The exclusion of marginalized communities from participation in intervention design, together with the neglect of risks these communities may prioritize, reinforce the existing subordination and invisibility that have allowed structural determinants of health to go unchecked for so long.
Impact of Risk Targeting
A critical race lens also reveals troubling implications of the overlap between groups targeted for social support based on a risk assessment, and those targeted for punitive, violative, and discriminatory interventions because they were viewed as risky to others.
Pregnant women and infants of parents receiving public assistance are deemed high-risk and targeted for well-meaning interventions, such as WIC support, parenting education, and home visits. Newly-eligible adults under the Medicaid expansion are considered prime targets for behavioral and housing support based on data suggesting relatively high rates of substance use disorders, mental illness, criminal justice involvement, and homelessness.
But racial and ethnic minorities, people with mental disabilities, and substance users have also been targeted by states and medical actors for sterilization and other reproductive control measures. Family services agencies have been criticized for improperly separating children from families based on “neglect” instead of providing social supports, and for racial disparities in abuse referrals and offers of support that result in disproportionate numbers of Black and Latino children in the system. And doctors and social workers have worked with police to subject pregnant women to unwanted medical interventions or confinement to prevent behavior they consider risky to the fetus, with Black women being disproportionately targeted.
This context reveals how risk targeting — even if well-intentioned — can trigger fears of continuing discrimination, surveillance, and punitive action by the same systems upon which current social interventions may depend. Well-meaning interventions promoting healthier eating, better parenting, and stricter compliance with physician recommendations may not feel that different from interventions that have treated marginalized groups as inherent risks to be managed or contained.
There may be lingering mistrust, which could explain why some patients do not respond to outreach or share risk-related information. For others, these fears may undermine one’s sense of agency and dignity. Professor Khiara Bridges describes how interventions intended to provide support to low-income families subject parents to intrusive state surveillance. Poor parents may feel they cannot refuse to answer screening questions or refuse “offers” of support, for fear that refusal would be seen as evidence of bad parenting that could be used to justify punitive or unwanted government action later.
The potential harms identified above, largely invisible in the dominant discourse, illustrate the need for an intentional integration of equity in social interventions.

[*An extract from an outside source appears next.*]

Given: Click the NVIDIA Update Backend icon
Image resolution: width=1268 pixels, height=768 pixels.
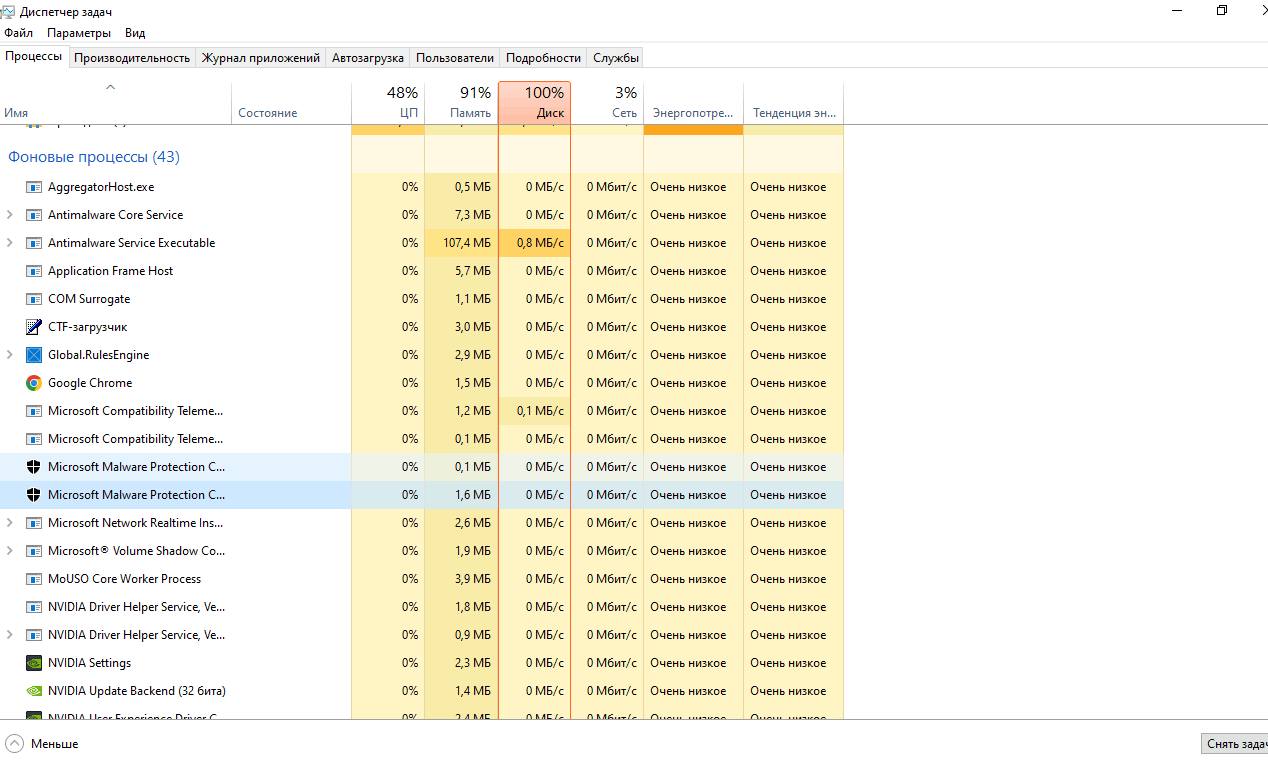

Such integration increases the likelihood that health promotion measures will be effective, minimize harm, and be agency-enhancing for marginalized communities. Indeed, a Public Health Critical Race Framework has already been developed to provide a roadmap for this kind of integration. The question is how long it will take a health care industry primarily driven by cost to recognize CRT’s value.
Brietta R. Clark is a Professor of Law and J. Rex Dibble Fellow at Loyola Law School, Loyola Marymount University, Los Angeles.